Les pressions s'accentuaient lundi en Égypte pour exiger le départ de Mohamed Morsi, appelé à partir sous 24 heures par l'opposition et abandonné par quatre de ses ministres démissionnaires, au lendemain de manifestations monstres contre le président islamiste.

La foule avait déferlé dimanche au Caire et dans de nombreuses autres villes, conspuant le chef d'État aux cris de «Le peuple veut la chute du régime», reprenant ainsi le slogan déjà scandé début 2011 contre le pouvoir autoritaire de Hosni Moubarak.

Au moins seize personnes ont été tuées dans tout le pays en marge de manifestations, dont huit dans des affrontements entre pro et anti-Morsi au Caire, a indiqué lundi le ministère de la Santé dans un nouveau bilan.

Des affrontements similaires avaient déjà fait huit morts, dont un Américain, en milieu de semaine dernière.

L'armée et la police sont déployées dans le pays pour éviter des dérapages graves, notamment autour des établissements vitaux.

Alors que l'opposition a donné à M. Morsi jusqu'à mardi pour quitter le pouvoir, quatre de ses ministres ont remis leur démission lundi.

Parmi eux, le ministre du Tourisme Hicham Zaazou avait déjà voulu démissionner le mois dernier pour protester contre la nomination comme gouverneur de la région très touristique de Louxor d'Adel al-Khayyat, membre d'un parti islamiste lié à un groupe radical ayant revendiqué en 1997 une attaque qui avait coûté la vie à 58 touristes étrangers près de cette ville.
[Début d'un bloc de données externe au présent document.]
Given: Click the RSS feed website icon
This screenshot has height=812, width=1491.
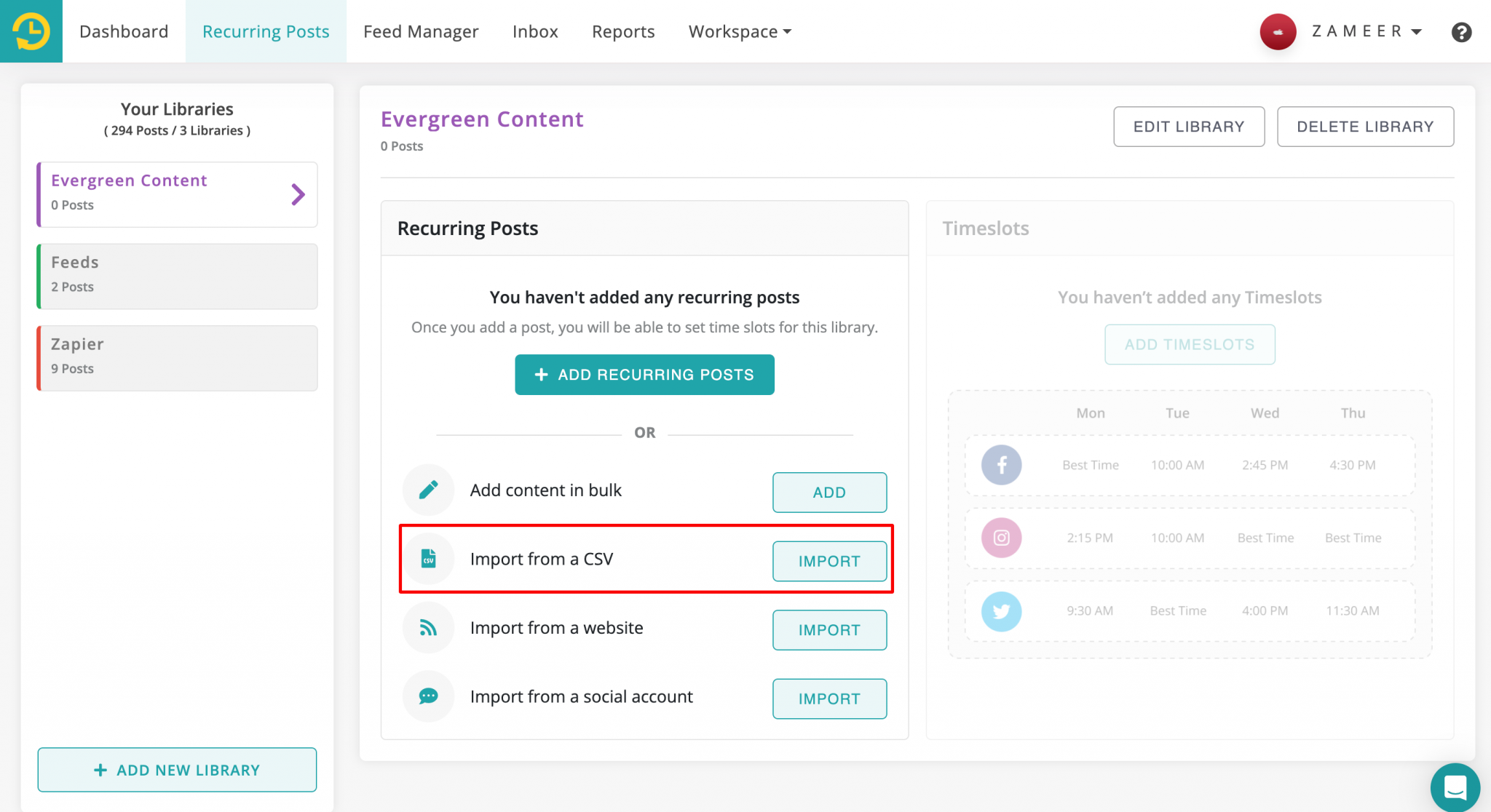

Il était revenu sur sa décision après le départ du gouverneur controversé.

Au Caire, le siège du mouvement des Frères musulmans, dont M. Morsi est issu, a été en partie incendié dans la nuit dans le quartier du Moqattam, avant d'être occupé et pillé lundi matin.

Certains assaillants jetaient des objets par les fenêtres, tandis que d'autres emportaient des casques, des gilets pare-balles, des postes de télévision, des meubles et des documents, a constaté un journaliste de l'AFP.

«C'est un moment historique. Les Frères musulmans ont ruiné le pays, et les dévaliser est donc justifié», expliquait à l'AFP Mohammed, un manifestant.

Les cortèges de dimanche --d'une ampleur sans précédent-- ont lancé «La révolution du 30 juin», par ailleurs jour du premier anniversaire de l'investiture de M. Mosi, affirmait lundi le quotidien indépendant Al-Masry al-Youm.

À quelques kilomètres de la place Tahrir, où des manifestants sont restés pendant toute la nuit, les partisans du premier président élu démocratiquement de l'histoire du pays campaient également dans le faubourg de Nasr City, dans l'est de la capitale, pour soutenir la «légitimité» de M. Morsi.

L'armée, qui a parlé de «millions» de manifestants hostiles à M. Morsi à travers le pays, a estimé le chiffre des pro-Morsi à 25 000.

Après avoir récolté 22 millions de signatures pour une pétition réclamant le départ du président, le mouvement Tamarrod (rébellion en arabe) a posé un ultimatum à M. Morsi.

«Nous donnons à Mohamed Morsi jusqu'à mardi 2 juillet à 17H00 (15H00 GMT) pour quitter le pouvoir et permettre aux institutions étatiques de préparer une élection présidentielle anticipée», a affirmé Tamarrod sur son site internet. En cas de refus, «mardi 17H00 sera le début d'une campagne de désobéissance civile totale».

Avec le soutien de nombreuses personnalités et de mouvements de l'opposition laïque, libérale ou de gauche, l'appel de Tamarrod a mobilisé massivement.

Le mouvement appelle désormais l'armée, la police et l'appareil judiciaire à «se positionner clairement du côté de la volonté populaire représentée par (ces) foules».

L'armée, qui avait pris pour un an et demi les rênes de l'exécutif entre le départ de M. Moubarak et l'élection de M. Morsi en juin 2012, a déclaré la semaine dernière qu'elle ne laisserait pas le pays «plonger dans un tunnel sombre de conflit et de troubles».

Les adversaires de M. Morsi dénoncent une dérive autoritaire de son pouvoir et une mainmise des Frères musulmans sur le pays.

M. Morsi a une nouvelle fois appelé dimanche soir au dialogue.

Une offre aussitôt rejetée par Tamarrod qui ne voit «pas d'autre alternative que la fin pacifique du pouvoir des Frères musulmans et de leur représentant, Mohamed Morsi».

L'instabilité persistante en Égypte, pays le plus peuplé du monde arabe avec plus de 80 millions d'habitants, pèse lourdement sur une économie handicapée par une inflation et un chômage en hausse ainsi qu'une chute de sa monnaie.